Reputation: 1659
I really don't understand the difference between shallow and deep copy. Ruby's #dup
seems to create a deep copy when I test it.
Documentation says:
Produces a shallow copy of obj---the instance variables of obj are
copied, but not the objects they reference.
But when I test this it seems to change the objects they reference.
class Klass
attr_accessor :name
end
a = Klass.new
a.name = "John"
b = a.dup
b.name = "Sue"
puts a.name # John
Why is shallow copy sufficient here when @name
is one of objects they reference
?
What's the simplest example where deep copy is needed?
Upvotes: 2
Views: 376
Reputation: 1604
Try this:
class Klass
attr_accessor :name
end
a = Klass.new
a.name = Klass.new #object inside object
a.name.name = 'George'
b = a.dup
puts b.name.name # George
b.name.name = 'Alex'
puts a.name.name # Alex
Also note that (see info):
When using dup, any modules that the object has been extended with will not be copied.
Edit: Note on Strings (this was interesting to find out) Strings are referenced not copied in the original scenario. This is proven through this case:
a.name = 'George'
puts a.name.object_id # 69918291262760
b = a.dup
puts b.name # George
puts b.name.object_id # 69918291262760
b.name.concat ' likes tomatoes' # append to existing string
puts b.name.object_id # 69918291262760
puts a.name # George likes tomatoes
This works as expected. Referenced objects (including strings) are not copied, and will share the reference.
So why does the original example appear not too? It is because when you set b.name to a something different you are setting it to a new string.
a.name = 'hello'
is really short hand for this:
a.name = String.new('hello')
Therefore in the original example, a.name & b.name are no longer referencing the same object, you can check the object_id to see.
Note that is not the case for Fixnum, floats, true, false or symbols. These objects are duplicated in a shallow copy.
Upvotes: 1
Reputation: 55833
The example you have shown does not describe the difference between a deep and a shallow copy.

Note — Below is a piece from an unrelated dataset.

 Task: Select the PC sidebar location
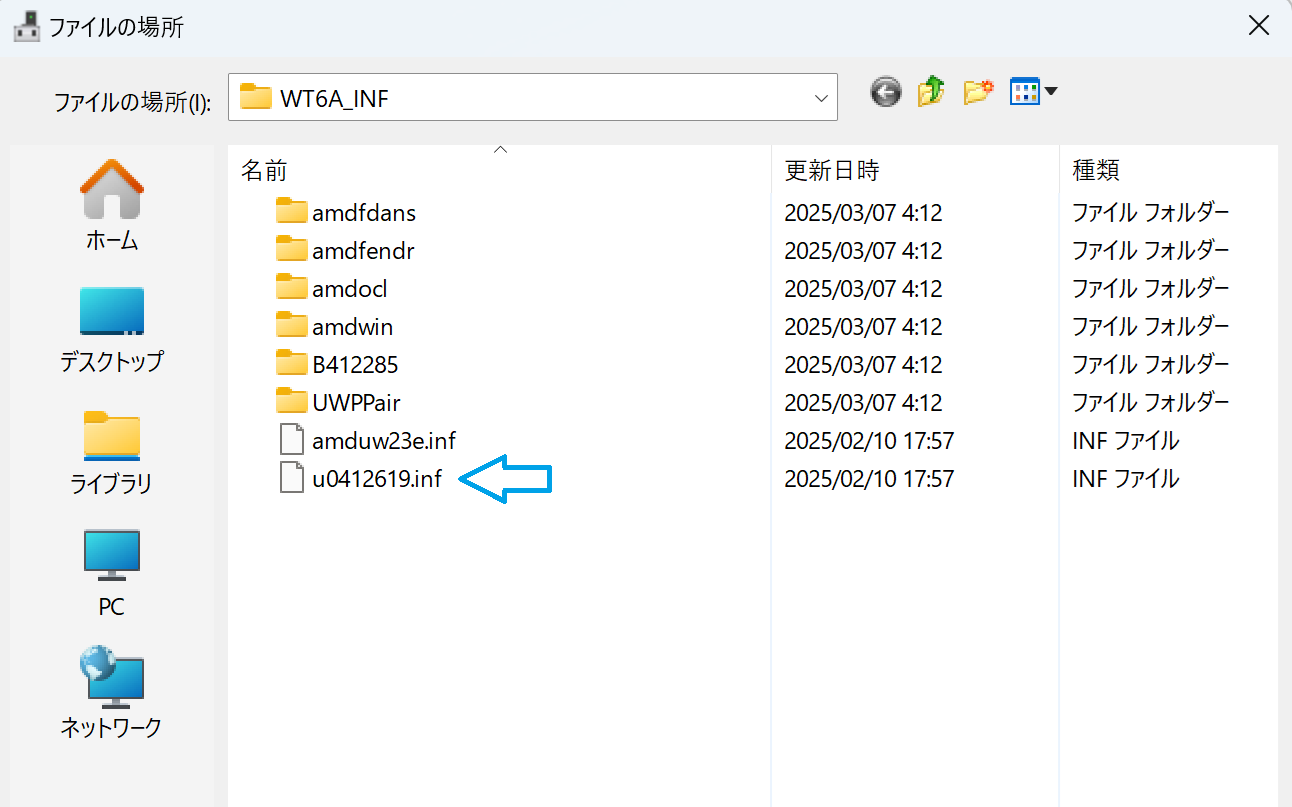tap(111, 573)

Instead, consider this example:
class Klass
attr_accessor :name
end
anna = Klass.new
anna.name = 'Anna'
anna_lisa = anna.dup
anna_lisa.name << ' Lisa'
# => "Anna Lisa"
anna.name
# => "Anna Lisa"
Generally, dup
and clone
are both expected to just duplicate the actual object you are calling the method on. No other referenced objects like the name
String in the above example are duplicated. Thus, after the duplication, both, the original and the duplicated object point to the very same name string.
With a deep_dup
, typically all (relevant) referenced objects are duplicated too, often to an infinite depth. Since this is rather hard to achieve for all possible object references, often people rely on implementation for specific objects like hashes and arrays.
A common workaround for a rather generic deep-dup is to use Ruby's Marshal class to serialize an object graph and directly unserializing it again.
anna_lena = Marshal.load( Marshal.dump(anna))
This creates new objects and is effectively a deep_dup. Since most objects support marshaling right away, this is a rather powerful mechanism. Note though than you should never unmarshal (i.e. load
) user-provided data since this will lead to a remote-code execution vulnerability.
Upvotes: 2